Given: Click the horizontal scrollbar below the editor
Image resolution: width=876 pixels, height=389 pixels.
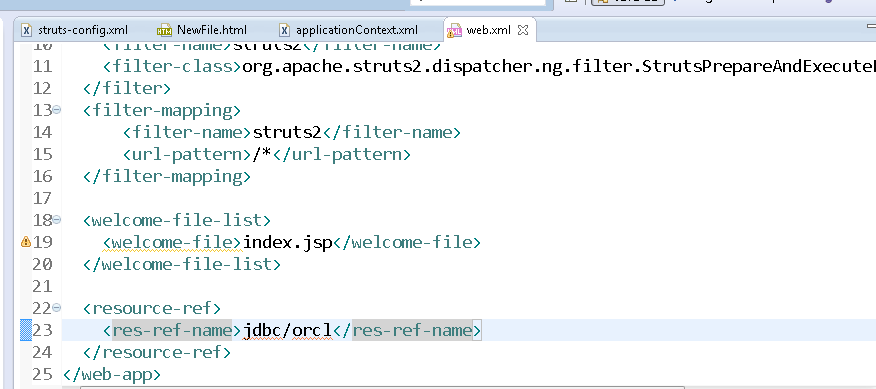Looking at the screenshot, I should 382,387.
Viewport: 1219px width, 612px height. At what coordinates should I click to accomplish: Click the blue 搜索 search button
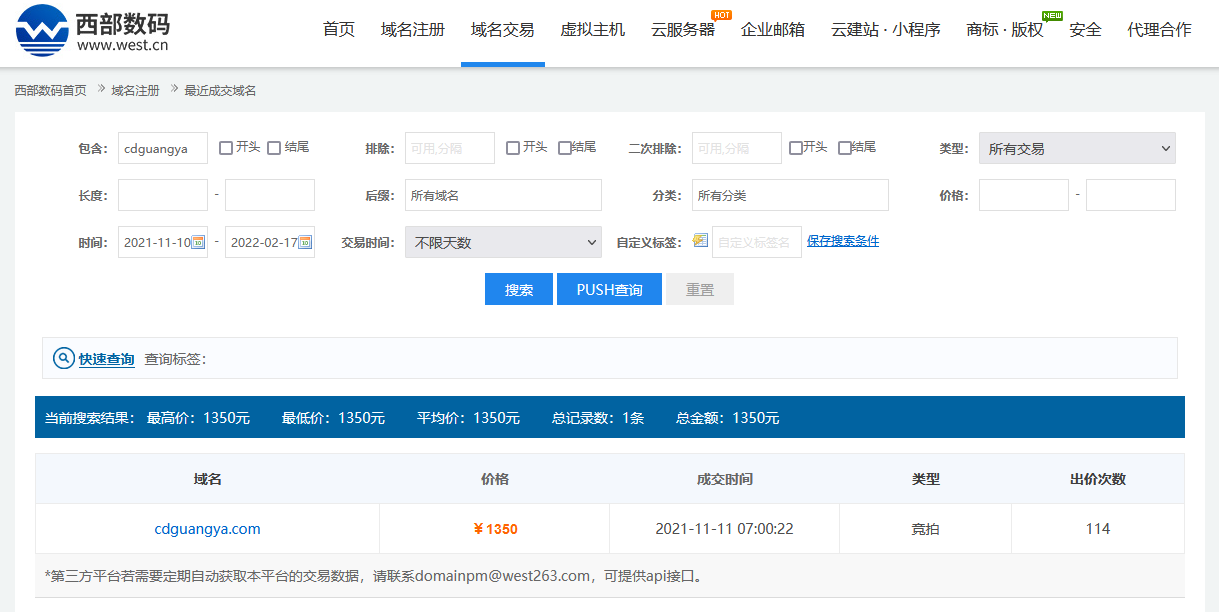tap(518, 288)
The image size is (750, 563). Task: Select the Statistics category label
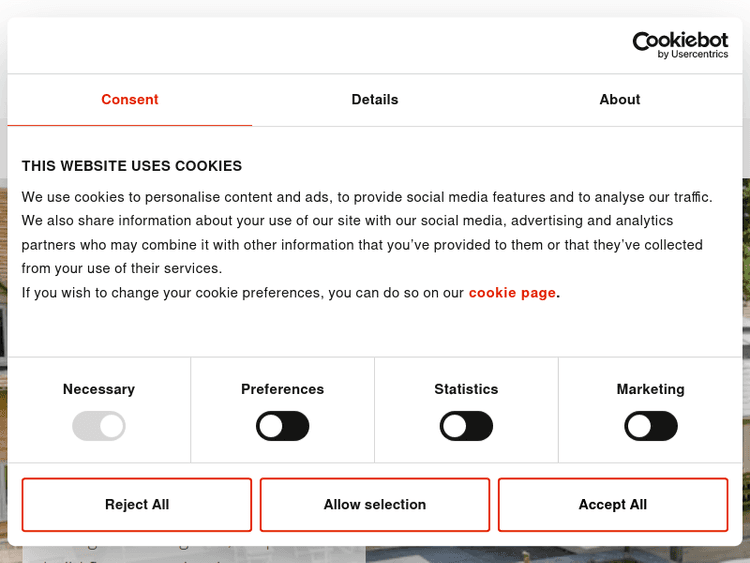click(x=466, y=389)
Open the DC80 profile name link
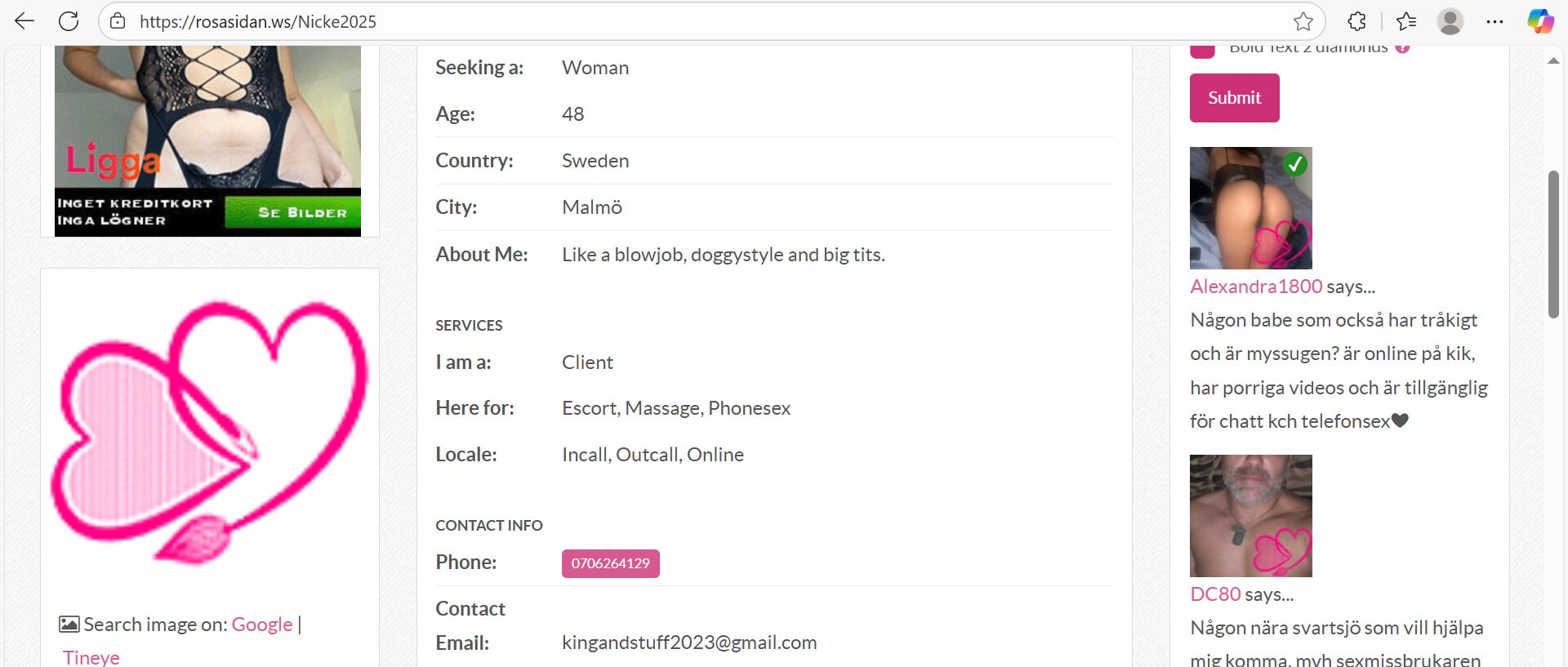 [x=1214, y=594]
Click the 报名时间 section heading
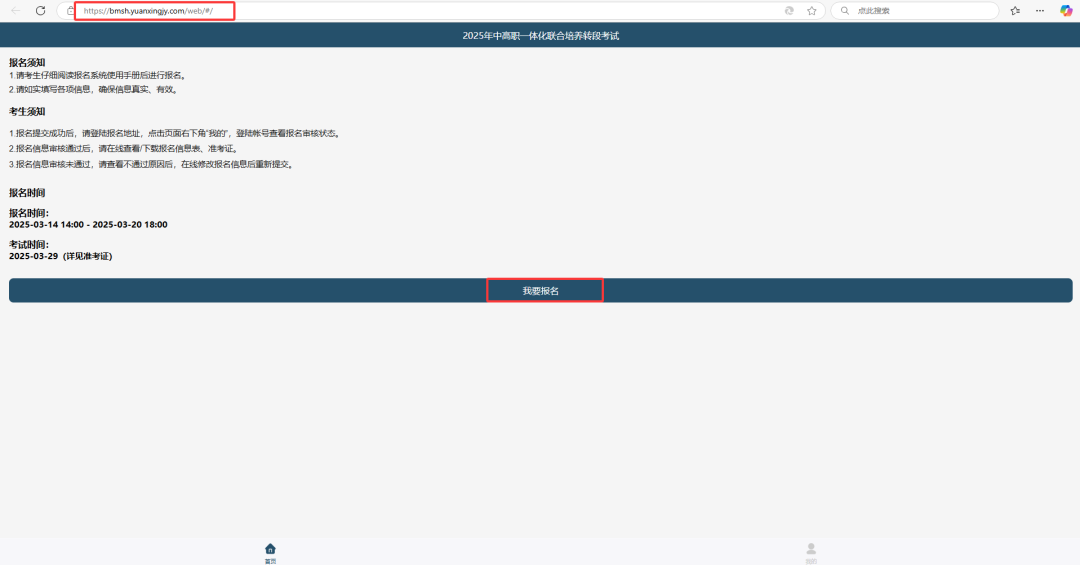1080x565 pixels. click(27, 192)

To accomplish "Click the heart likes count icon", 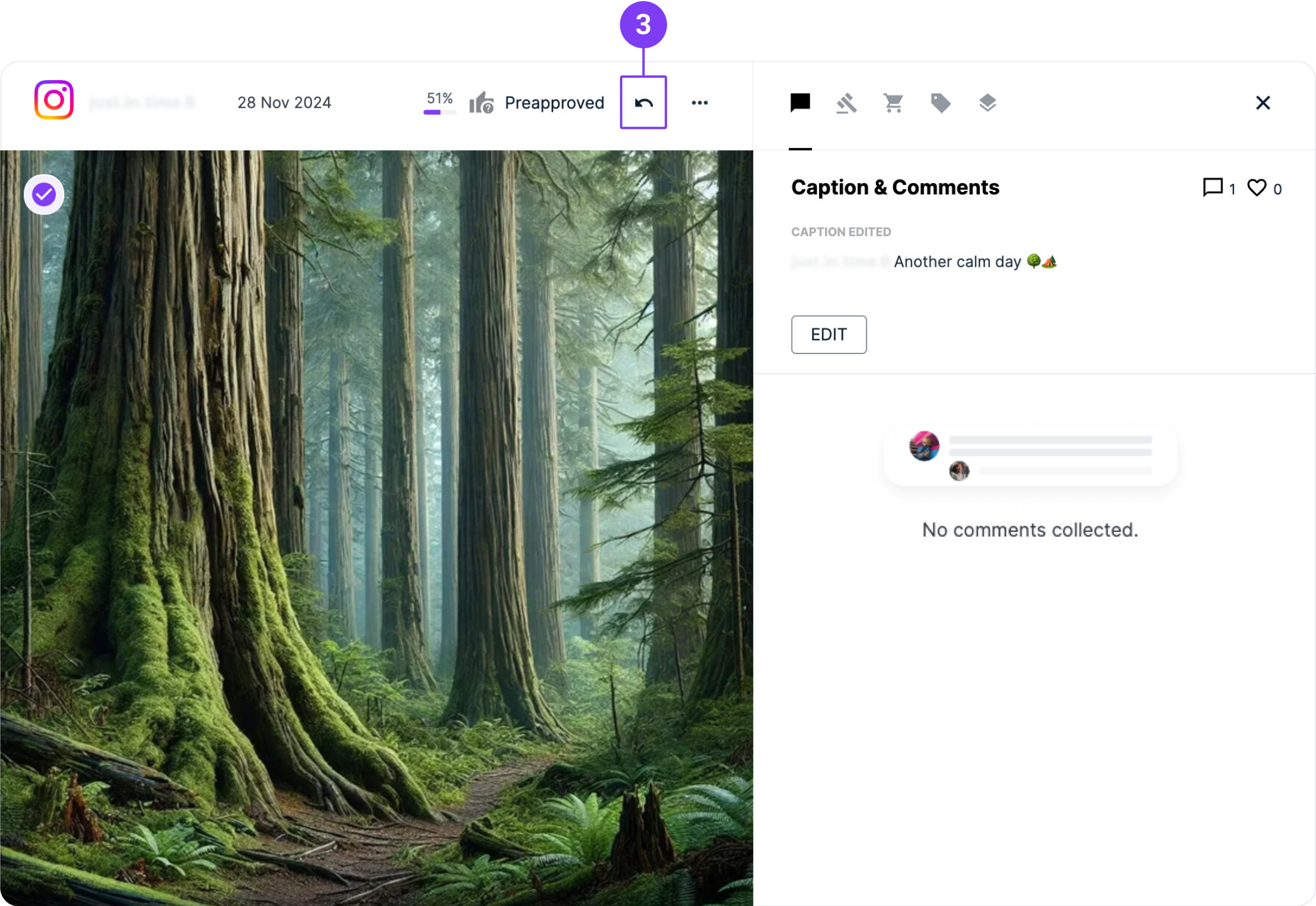I will [1257, 188].
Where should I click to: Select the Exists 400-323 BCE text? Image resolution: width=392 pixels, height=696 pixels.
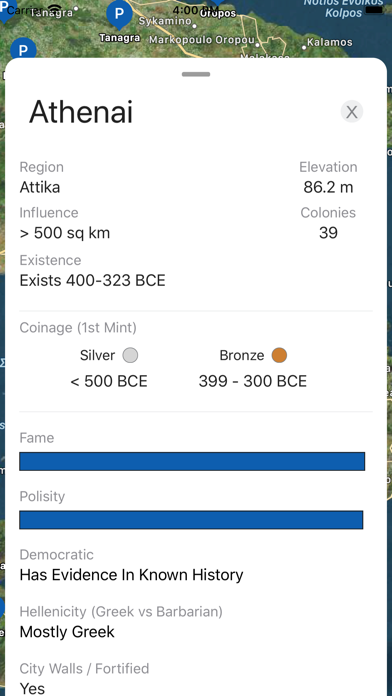tap(92, 281)
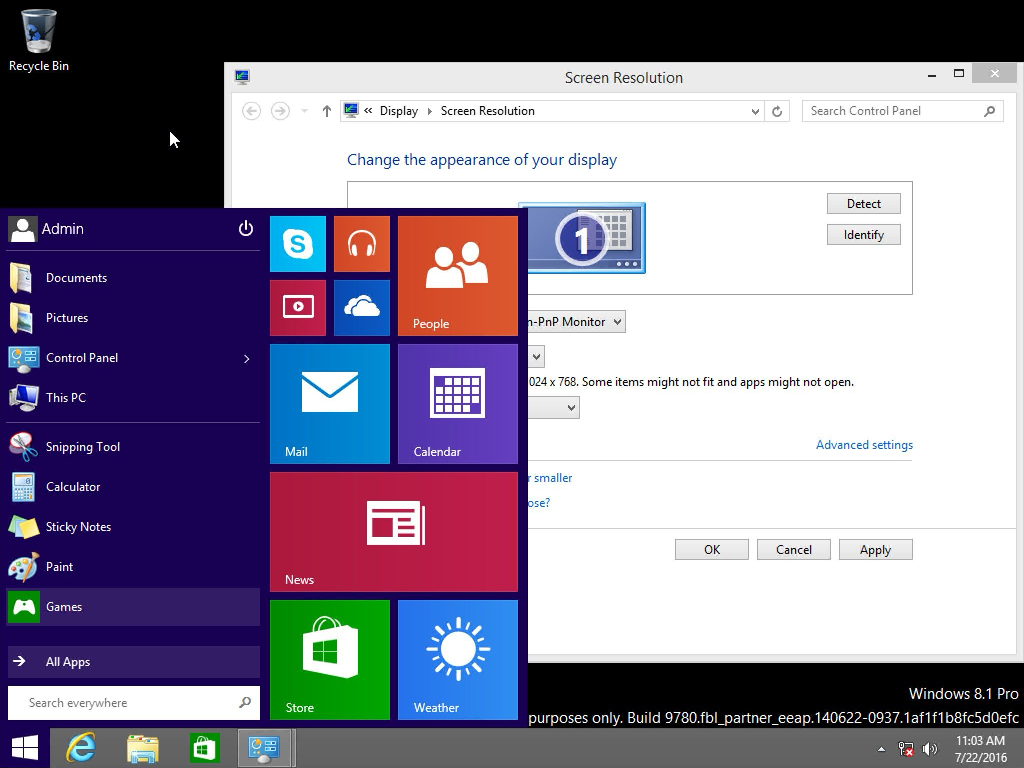
Task: Open the Advanced settings link
Action: point(864,445)
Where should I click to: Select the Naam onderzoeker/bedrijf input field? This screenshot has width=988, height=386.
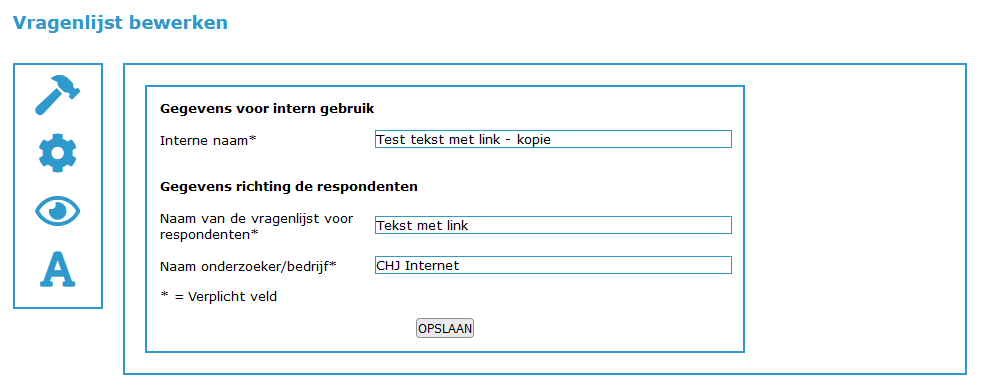pos(553,265)
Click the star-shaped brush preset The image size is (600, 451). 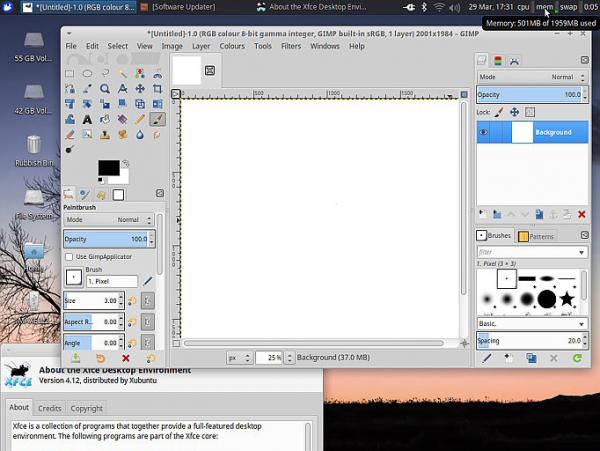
........
AIM OF THE EXERCISE |
Count the lines in the items above that contain the string "width", treating uppercase and lowercase as different, and reply with only the number.

FINISHED EXERCISE |
4